[Opening Records shown section]

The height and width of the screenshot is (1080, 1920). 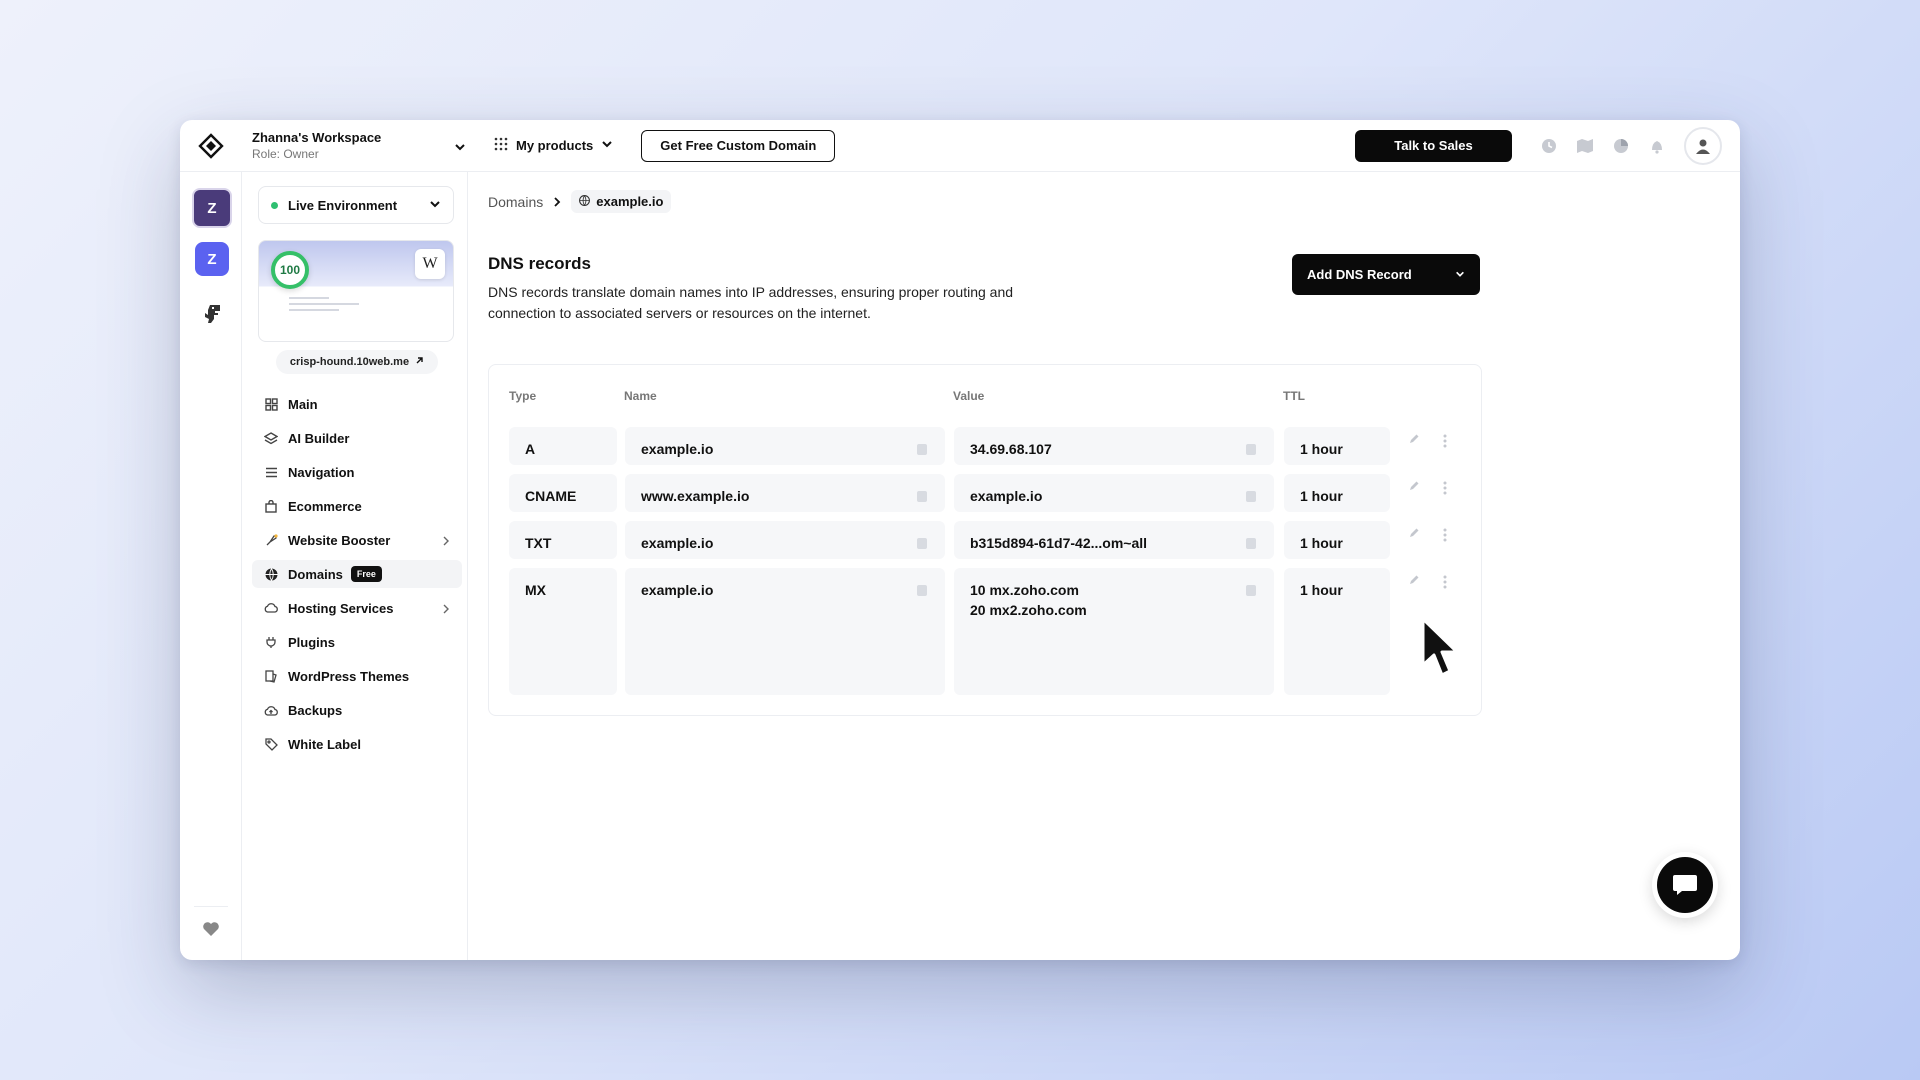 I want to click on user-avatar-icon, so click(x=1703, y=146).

[Closing Records shown section]
[Opening Records shown section]

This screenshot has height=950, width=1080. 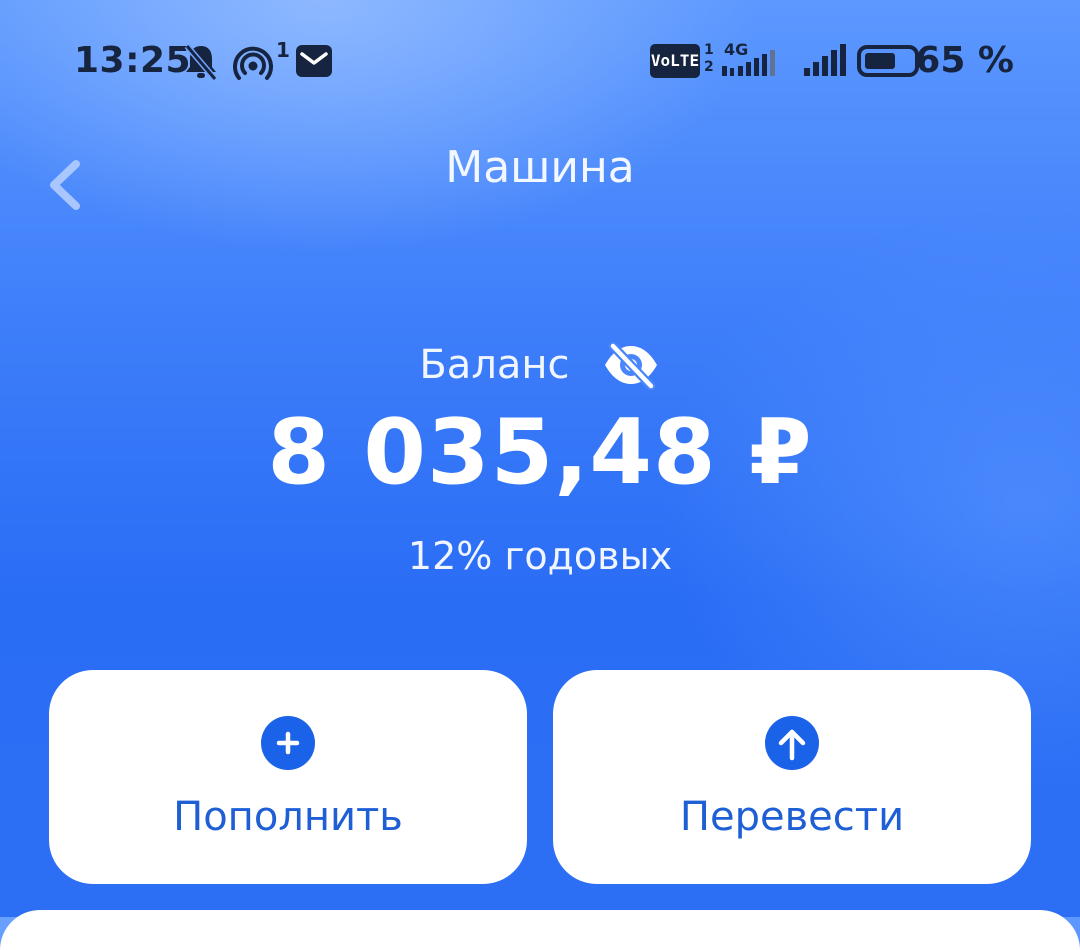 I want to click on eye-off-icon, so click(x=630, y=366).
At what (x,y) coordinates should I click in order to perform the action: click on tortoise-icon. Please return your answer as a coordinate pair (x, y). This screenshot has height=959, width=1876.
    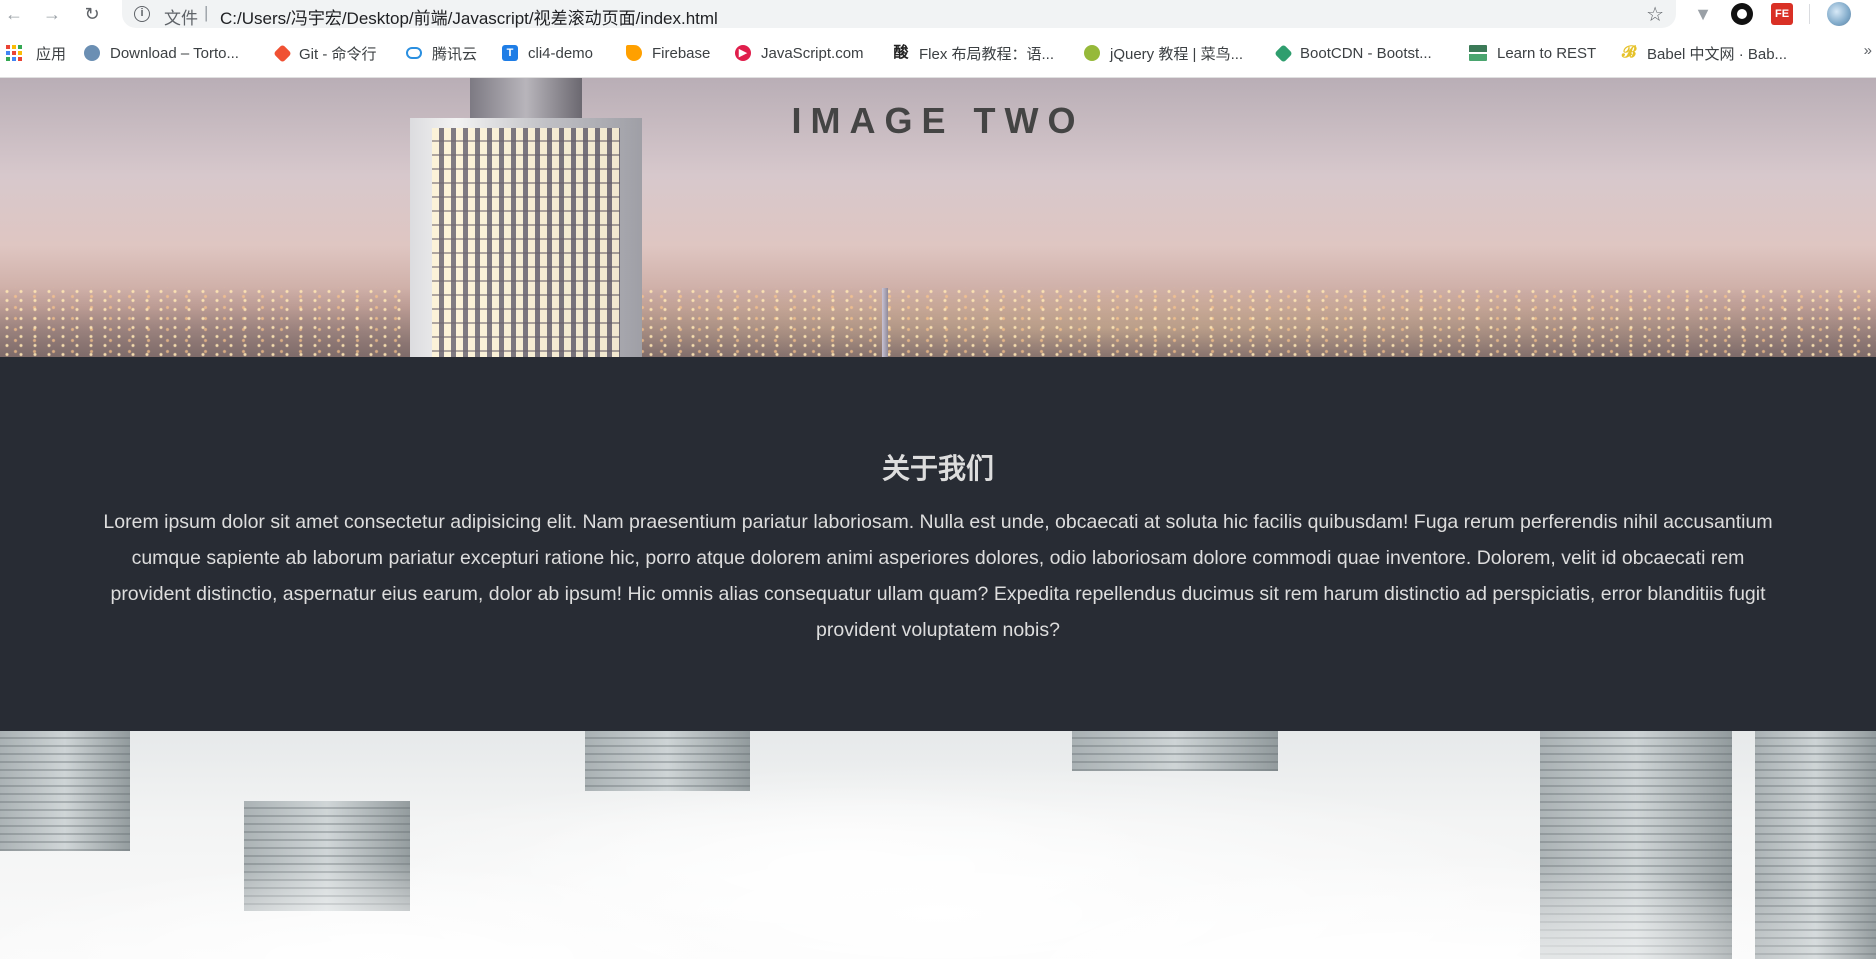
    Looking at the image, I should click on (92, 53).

[Closing Records shown section]
[Opening Records shown section]

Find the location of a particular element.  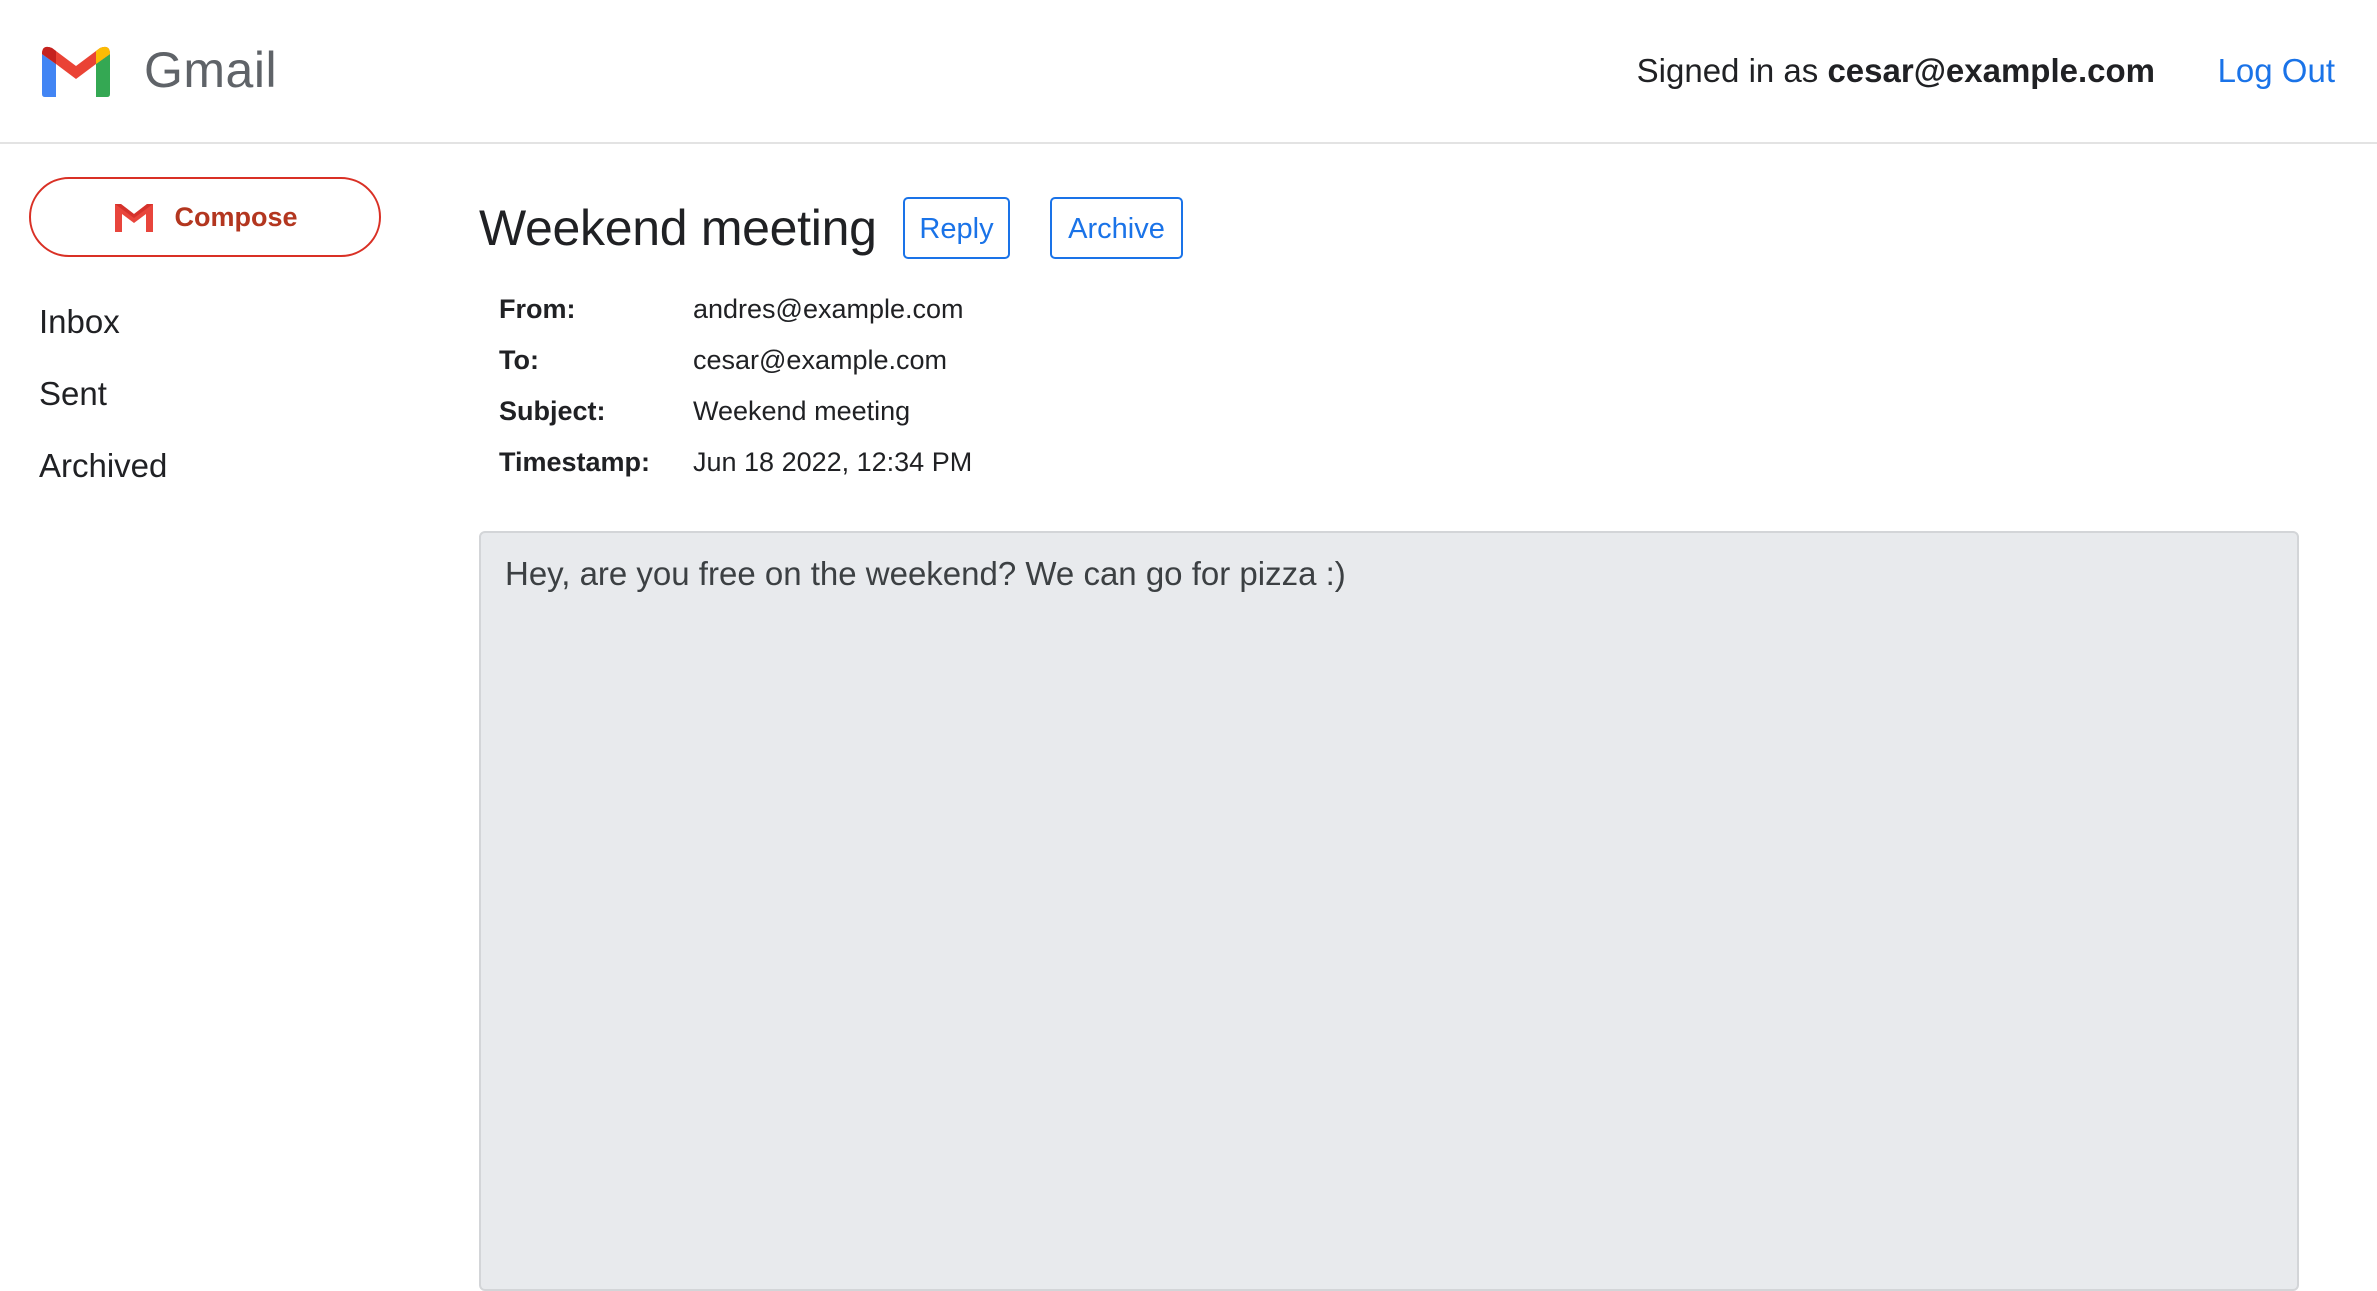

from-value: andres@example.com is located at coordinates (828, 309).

[Closing Records shown section]

**Task goal:** Return, word for word, the lines starting at the one containing "At what (x,y)" and ending at the one containing "Looking at the", both included. Omit the pictures.

**Task response:**
At what (x,y) coordinates should I click in order to perform the action: click on tortoise-icon. Please return your answer as a coordinate pair (x, y). This screenshot has height=959, width=1876.
    Looking at the image, I should click on (92, 53).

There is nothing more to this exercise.